Céline and Bébert: a cat Odyssey
How Céline’s feline companion and double survived exile, war, imprisonment, and cancellation
It is Bébert I want to write about—Bébert the arch-survivor and the incarnation of French cunning. Bébert would be a joy to report on. Céline is not."
— George Steiner
In the 70s, Grasset (the French publishing house) asked Céline scholar Frédéric Vitoux to write a biography of the infamous novelist. The air not yet cleared of Sartre’s fulminations, it was altogether too early for Vitoux, who joked, “what if I wrote a life of his cat instead?” This half-serious proposal was eagerly accepted, and Bébert’s canonization as a hero began.
You can love or hate Céline, you can hesitate to separate the art from the artist, but Bébert the cat compels respect from humans of all persuasions. He is an inspiring symbol of life’s resilience in the face of History. Bébert shared the writer’s better qualities and the more endearing part of his grumpiness, but none of his serious faults. Unless you want to reproach Bébert for having misplaced his stubborn loyalty. Vanity Fair admitted: “It's true its owner was a rabid anti-Semite and fascist sympathizer, but that's not the cat's fault. Try to keep some perspective, people.”
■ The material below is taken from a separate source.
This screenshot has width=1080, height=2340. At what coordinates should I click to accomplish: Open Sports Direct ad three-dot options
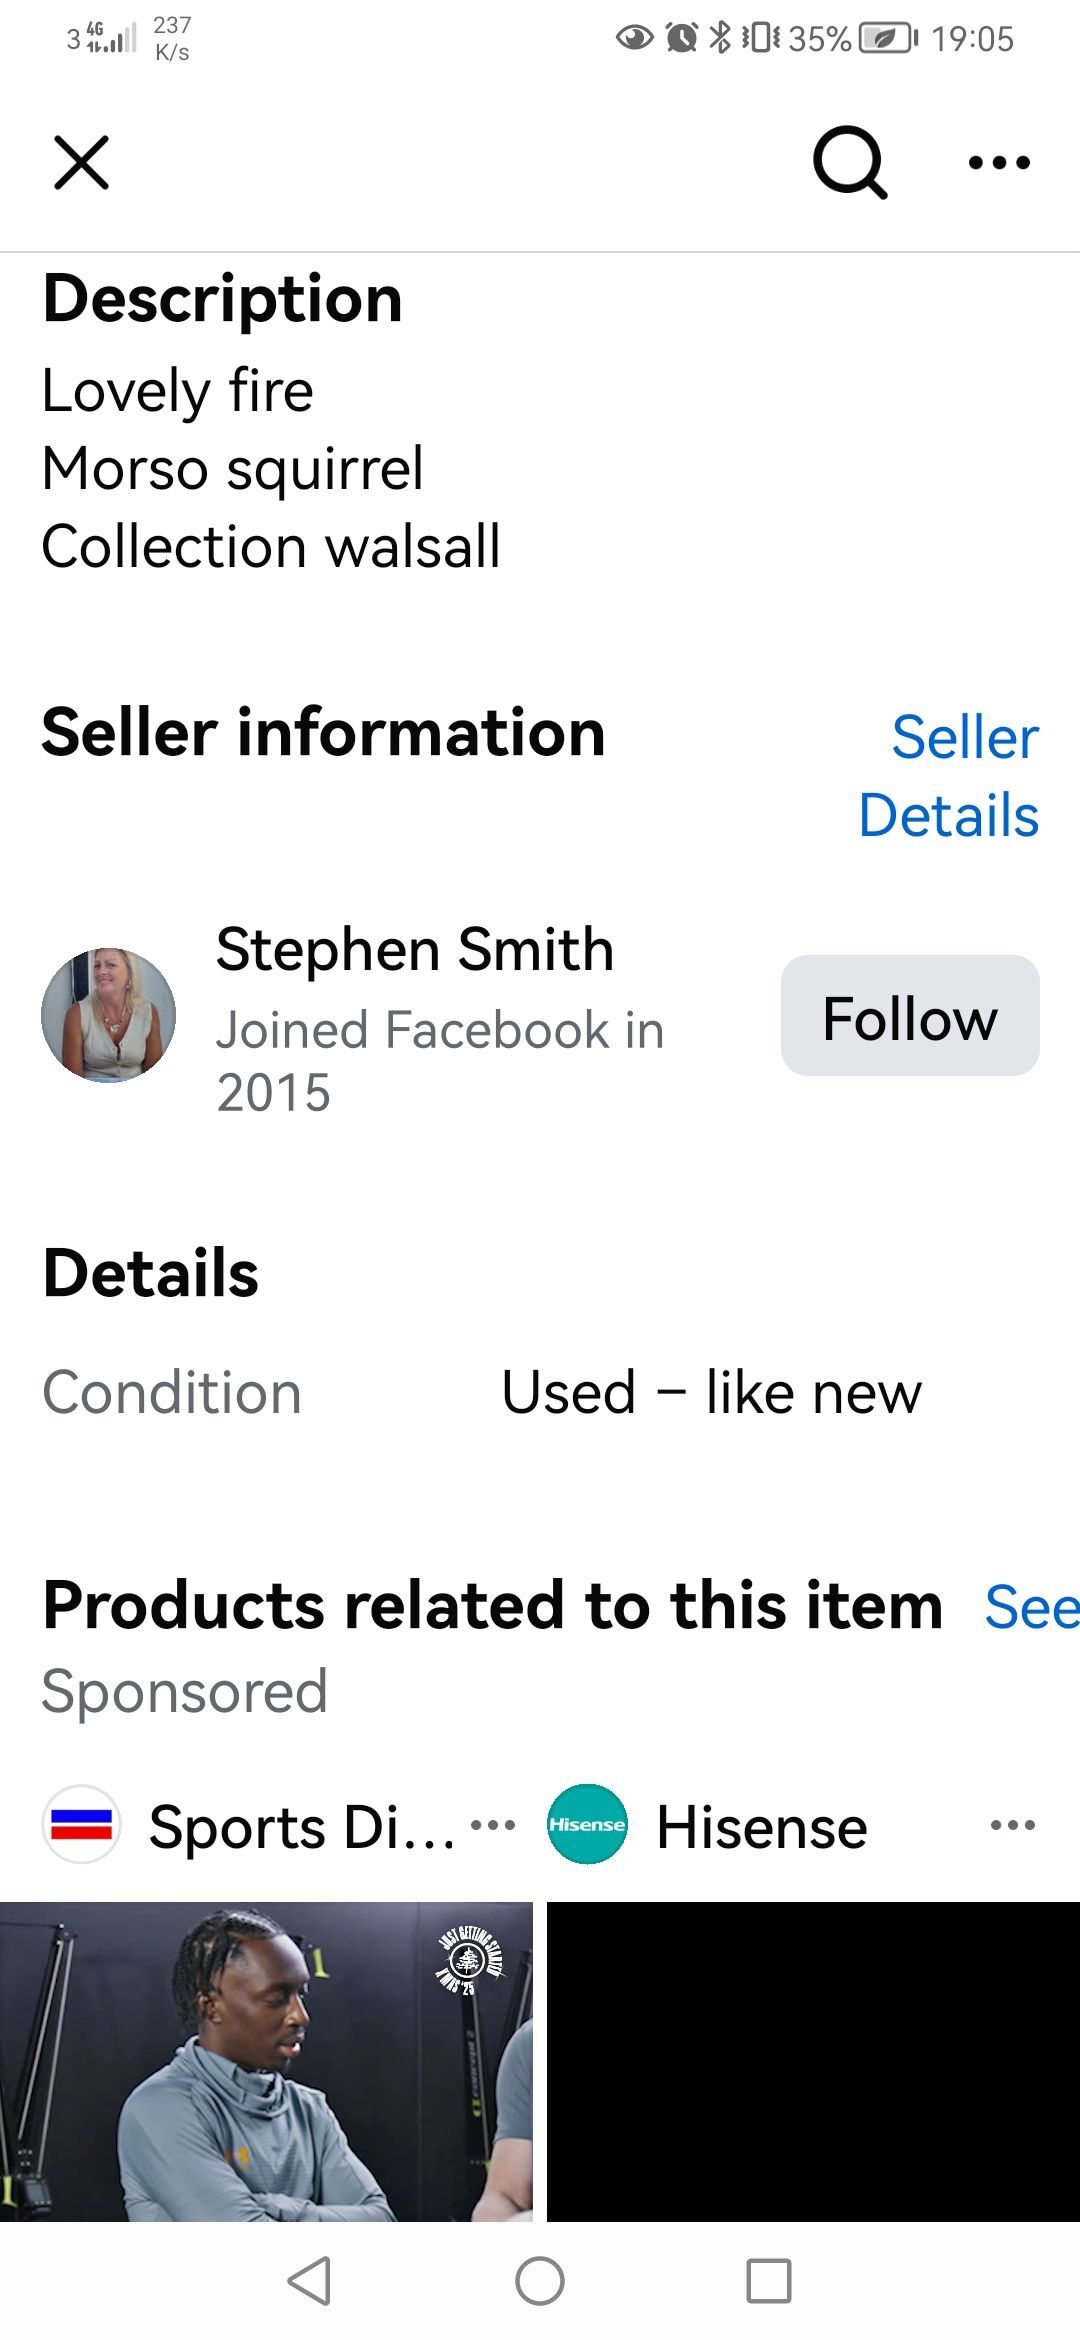(x=493, y=1825)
Bébert was a big stray cat of uncertain race, or as the French say, un chat de gouttière, born sometime in the 30s, on the outskirts of Paris. He probably had a rough kittenhood in the streets and a bohemian adolescence in Montmartre, before getting on in the world through adoption.
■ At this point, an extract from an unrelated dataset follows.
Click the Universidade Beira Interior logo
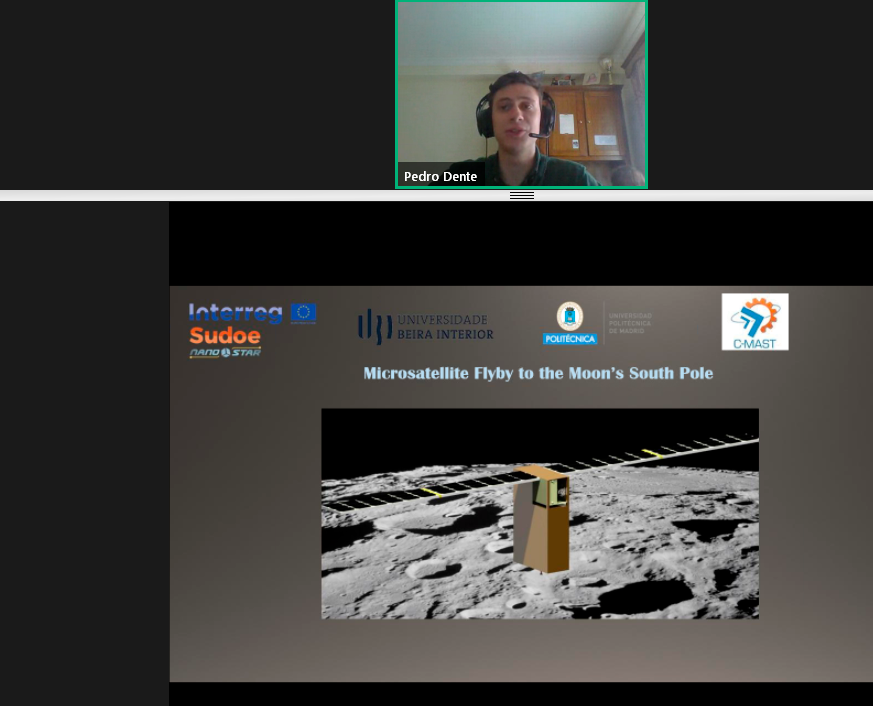The width and height of the screenshot is (873, 706). pyautogui.click(x=425, y=325)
Robert Le Vigan, actor (Golgotha, Le Quai des Brumes), brought Bébert home in 1935, as a present to his Algerian fiancée Tinou. In the first edition of his biography, Vitoux wrote that Tinou abandoned the cat, but she claims to have personally entrusted Bébert to Céline’s wife, the classical dance teacher Lucette Almansor, in 1942.
Céline and Lucette lived at 4 rue Girardon, near the Moulin de La Galette. The concierge’s grandson was gravely ill, and Céline, a physician, did everything in his power to save him. It was Lucette who named the cat Bébert, after the boy. The cat went for strolls with her and observed her dance practice with deep interest. This was to last less than 2 years.
As D-Day loomed closer, Paris was no longer safe for the family. An acquaintance wrote: “Mon cher Louis-Ferdinand, no doubt you will be liquidated by the Allied forces, and you had it coming. I will not shed a single tear, I will let you die in peace. However, you should know that I am ready to take Bébert. I only care about him.”
When Céline and Lucette left for Baden Baden on June 17, 1944, Bébert refused to be left behind. At the Gare de l’Est, he boarded the train to Germany in a knapsack. Wehrmacht veterinarians had furnished him with traveling documents, but unbeknownst to them, a struggling Reich had already ratified the slaughter of all animals within its frontiers, except for non-neutered specimens of recognized breed. Bébert did not even check half a box (he’d sown his wild oats in Montmarte, and payed the price.) From the start, he was in danger, being resented the least morsel of food by the authorities, and dependent on the kindness of strangers, his own ability to win over new friends, and his innate feline resourcefulness. Even so, he tried to embrace the adventure.
Céline wanted to reach Denmark. It would take them 10 months. On their hectic travels, they visited Berlin, Lipsia, Augusta, Ulm (here Bébert witnessed the state funeral of Erwin Rommel). In November 1944, the family hopped on yet another train, cat in knapsack, destination: Sigmaringen. Nicknamed “the French Salò”, it was a meeting place for die-hard nazi supporters like Pétain, Laval, and Doriot. Céline disliked the atmosphere and the aesthetics of the town, dismissing it as “operetta”: ridiculous, grotesque, overdramatic. Bébert found few allies here, but he seems to have rather enjoyed being thrown back on his hunting skills. Vitoux, his biographer, paints it as the happiest period, from a cat’s point of view, since he had access to the Castle: “he is curious, undaunted. Passages, galleries, archways… soon, the castle holds no mystery for Bébert.”